August 19, 2020 | 2:09pm | Updated August 19, 2020 | 2:57pm

New York’s powerful teachers union demanded Wednesday that every student and staffer in the Big Apple’s sprawling public school system be tested for the coronavirus as a precondition for restarting in-person learning next month.

Without the massive expansion in testing, the union chief argued that reopening classrooms would be one of “the biggest debacles in the history of the city” and threatened a strike or other job actions.

“Every single person — both adult and child — that is to enter an NYC school must have evidence that they do not have the COVID virus,” Michael Mulgrew, president of the United Federation of Teachers, told reporters at a press conference, where he laid out the demand.

“New York City must have a rigorous and intensive testing system in place,” he added. “What happened in March cannot happen again.”

It’s an enormous demand.

Statewide, there are typically just 50,000 to 80,000 COVID-19 tests performed every day. More than 1 million children attend public schools in New York City alone.

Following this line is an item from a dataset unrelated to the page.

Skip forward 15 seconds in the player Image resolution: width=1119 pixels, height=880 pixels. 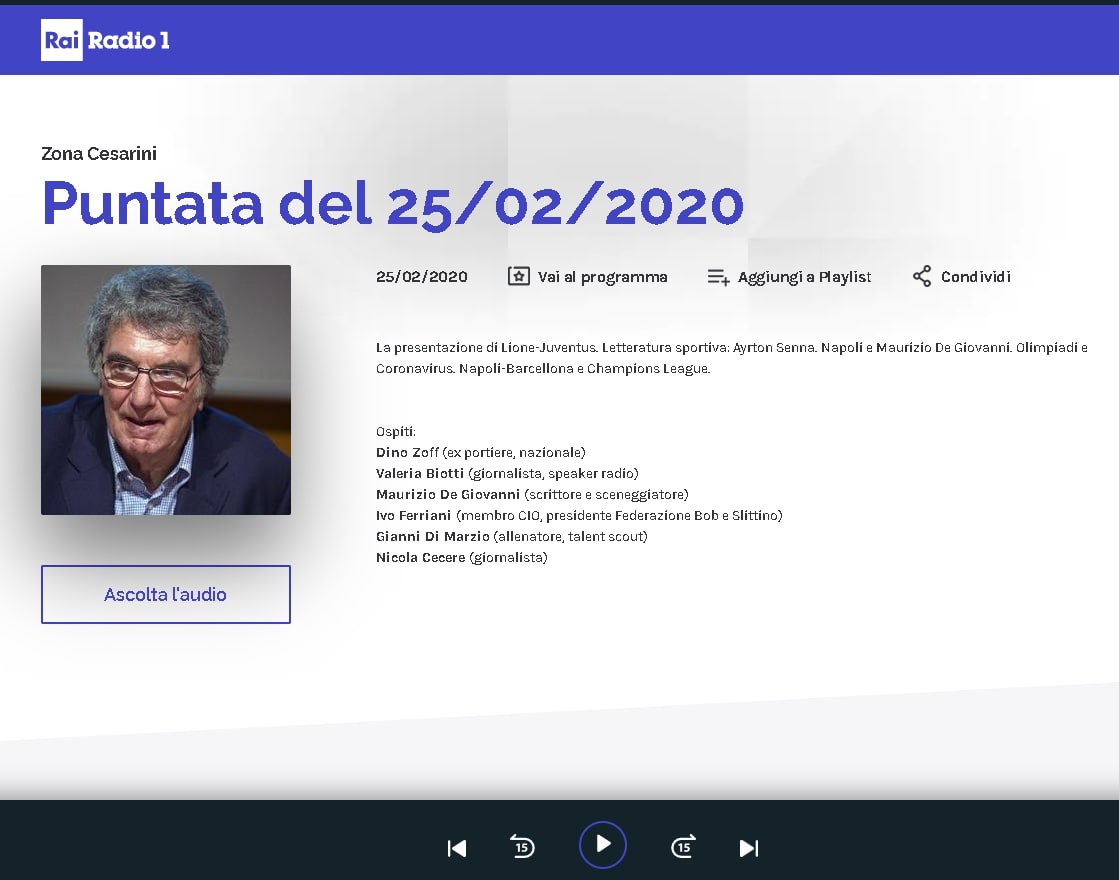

Mulgrew acknowledged the UFT’s list of preconditions could delay the restart of in-person learning by a month or more — and threatened that teachers would not show up for work despite state laws banning public section unions from striking if Mayor Bill de Blasio holds firm to his Sept. 10 reopening.

“The minute we feel the mayor is trying to force people into an unsafe school, we go,” he said.

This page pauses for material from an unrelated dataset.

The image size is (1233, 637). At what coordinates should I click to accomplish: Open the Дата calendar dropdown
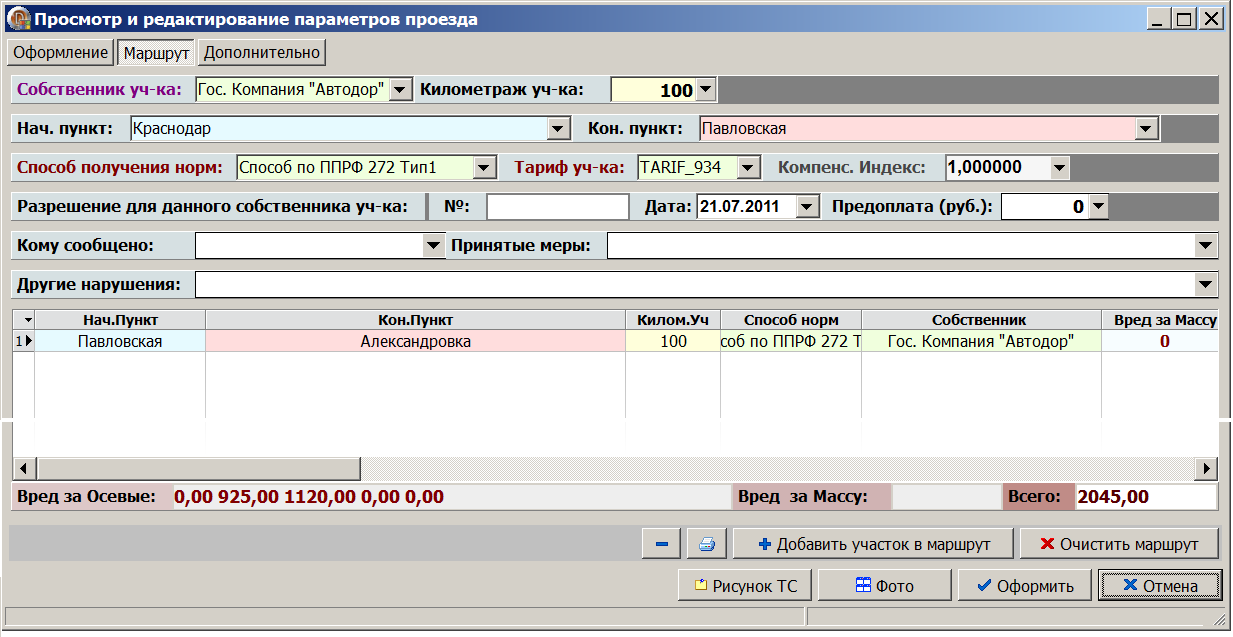(x=807, y=207)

When asked to clarify, Mulgrew said a walkout and sickout were among the options on the table.

“And it all leads to the same place under the law: the union receiving all sorts of penalties, I go to jail, all of that. And that’s all fine, we’ll do it if we have to,” he added.

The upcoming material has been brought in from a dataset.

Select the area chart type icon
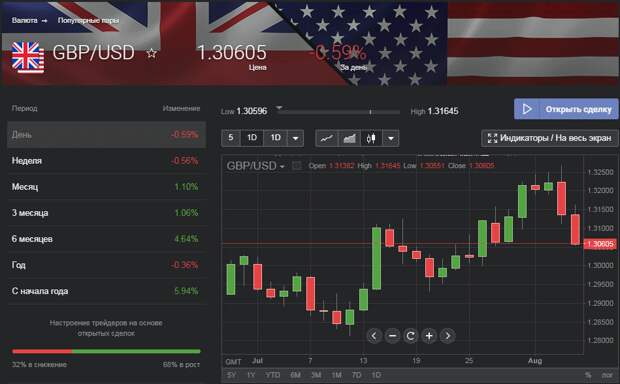Screen dimensions: 620x384 tap(350, 138)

At the end of the two-plus-hour give-and-take with the press, Mulgrew again volunteered the strike threat.

It marked the latest escalation in the tensions between City Hall and key unions at the Department of Education, which have issued a slew of objections to Hizzoner’s push to restart in-person learning.

Nearly one in 10 school principals have requested medical accommodations that would allow them to continue to work from home even after classes resume, statistics obtained Tuesday by The Post show. Their union, the Council of School Supervisors and Administrators, sent a letter to de Blasio last week requesting he delay plans to reopen campuses.

“Given the lack of information and guidance available at this time, CSA believes that NYCDOE’s decision to open for in-person learning on September 10th is in disregard of the well-being of our school communities,” the letter said.